Re: How to make users prioritise requirements usefully 

Used to be called functional decomposition back in the old days.

So you have a set of business requirements and you need to work out what functions (user story, use cases, pseudo english, etc), workflow (BPMN, activity diagrams), rules (put them in the user story as acceptance criteria or in the use case as conditions), data (class diagram). I sometimes do a state-transition diagram to help with understanding of states in the workflow.
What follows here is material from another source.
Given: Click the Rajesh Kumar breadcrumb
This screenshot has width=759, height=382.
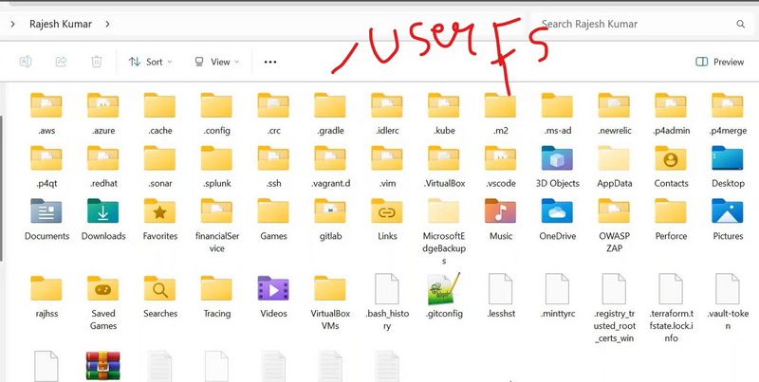Looking at the screenshot, I should point(61,23).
If you have time you can even mock up some screens and reports. I often use a state-transition diagram to show how the screens (states) and actions (transitions) to move between them.

Kimbo

 

 

 
New Post 9/28/2018 2:15 PM
User is offline Lisa Combest
5 posts
10th Level Poster


Re: How to make users prioritise requirements usefully 

I use the system of Critical To The Product, meaning if the product does not exhibit the feature or function, it will be useless. Important To The Product, meaning that the feature or function lends value to the product and the product would be less desirable or usable without it. Nice to Have In the Product, meaning that the feature or function is a good thing to have and will be extra furnishings on top of the important and critical parts.  Those terms seem to resonate with the customers.  If you drive the prioritization discussion on value, what features and functions provide the greatest value to the users and can that value be stated, it will help you along the way.  I hope that helps you.